• **Page text**
--

The Insurance Institute for Highway Safety (IIHS) and the National Highway Traffic Safety Administration (NHTSA) in the US have continued to develop new metrics to help consumers tell which cars are really the safest. This comes as carmakers continue to improve their products, and the IIHS has announced the first results of its most recent effort last Tuesday.
Within the first few years of the IIHS introducing the offset crash test in the ’90s, Good ratings were becoming commonplace. Now it’s rare for vehicles to score worse than the best marks. A similar advancement was seen when the organisation introduced evaluations for side-impact crashes, protection for head-restraint whiplash and roof strength. And it’s assumed the same will happen with this newest frontal crash test, as the marks aren’t very pretty so far.
In the latest test, a car driving 40mph hour and crashing head first should have seen 25% of the front end (the side corner of the driver’s side) absorb the full force of the impact. However, NHTSA tests found that the force was spread throughout the whole front of the vehicle.

--

• **Instruction 1**
Repeat all of the entries below word for word, keeping every line.

--

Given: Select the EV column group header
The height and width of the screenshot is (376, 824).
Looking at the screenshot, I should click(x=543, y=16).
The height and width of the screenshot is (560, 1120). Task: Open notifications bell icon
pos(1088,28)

--

• **Instruction 2**
From the crash test article above, duplicate the part that opens with the words containing "The Insurance Institute" and closes with "effort last Tuesday.".

• **Task answer 1**
Given: Select the EV column group header
The height and width of the screenshot is (376, 824).
Looking at the screenshot, I should click(x=543, y=16).
The height and width of the screenshot is (560, 1120). Task: Open notifications bell icon
pos(1088,28)

• **Task answer 2**
The Insurance Institute for Highway Safety (IIHS) and the National Highway Traffic Safety Administration (NHTSA) in the US have continued to develop new metrics to help consumers tell which cars are really the safest. This comes as carmakers continue to improve their products, and the IIHS has announced the first results of its most recent effort last Tuesday.